Governments have the ability to regulate the way Telecomms and Internet companies operate within their countries, indeed, the government is no stranger to creating regulation. Government regulation ensures buildings are built correctly, structurally sound, follow the fire code, etc. Governments create rules that make sure highways, roads, and sidewalks are used safely. Governments pass laws to prevent consumers from being defrauded, create statuary warranties, labour standards, regulate broadcast media, etc. Governments can pass regulations to protect the right to privacy. The idea that the Governments such as Brazil, Germany and the others participating in NETMundial need reforms to IANA and friends before they can work towards guaranteeing their own citizens’ right to privacy is absurd.

To guarantee the right to privacy, communication systems must implement the end-to-end principle, which states that functionality ought to reside in the end hosts of a network rather than in intermediary nodes.
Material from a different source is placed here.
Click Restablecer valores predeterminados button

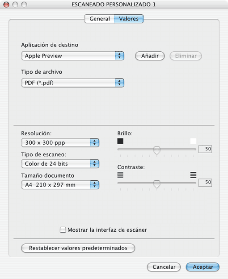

The term “end-to-end” principle was coined in a 1981 paper by J.H. Saltzer, D.P. Reed and D.D. Clark at the MIT Laboratory for Computer Science, “End-to-End Arguments in System Design,” in which they specifically address privacy.

In the section titled “Secure transmission of data,” the authors argue that to ensure “that a misbehaving user or application program does not deliberately transmit information that should not be exposed,” the “automatic encryption of all data as it is put into the network […] is a different requirement from authenticating access rights of a system user to specific parts of the data.” This means that to protect the users’ rights to privacy, it is not sufficient to encrypt the network itself, or even the platform, as this does not protect against the operators of the network, or other users who have access to the platform. What is needed, the authors argue, is the “use of encryption for application-level authentication and protection,” meaning that only the software run by the user on the end-node, or their own personal computer, should be able to encrypt and decrypt information for transmission, rather than any intermediary nodes, and only with the user’s own login credentials.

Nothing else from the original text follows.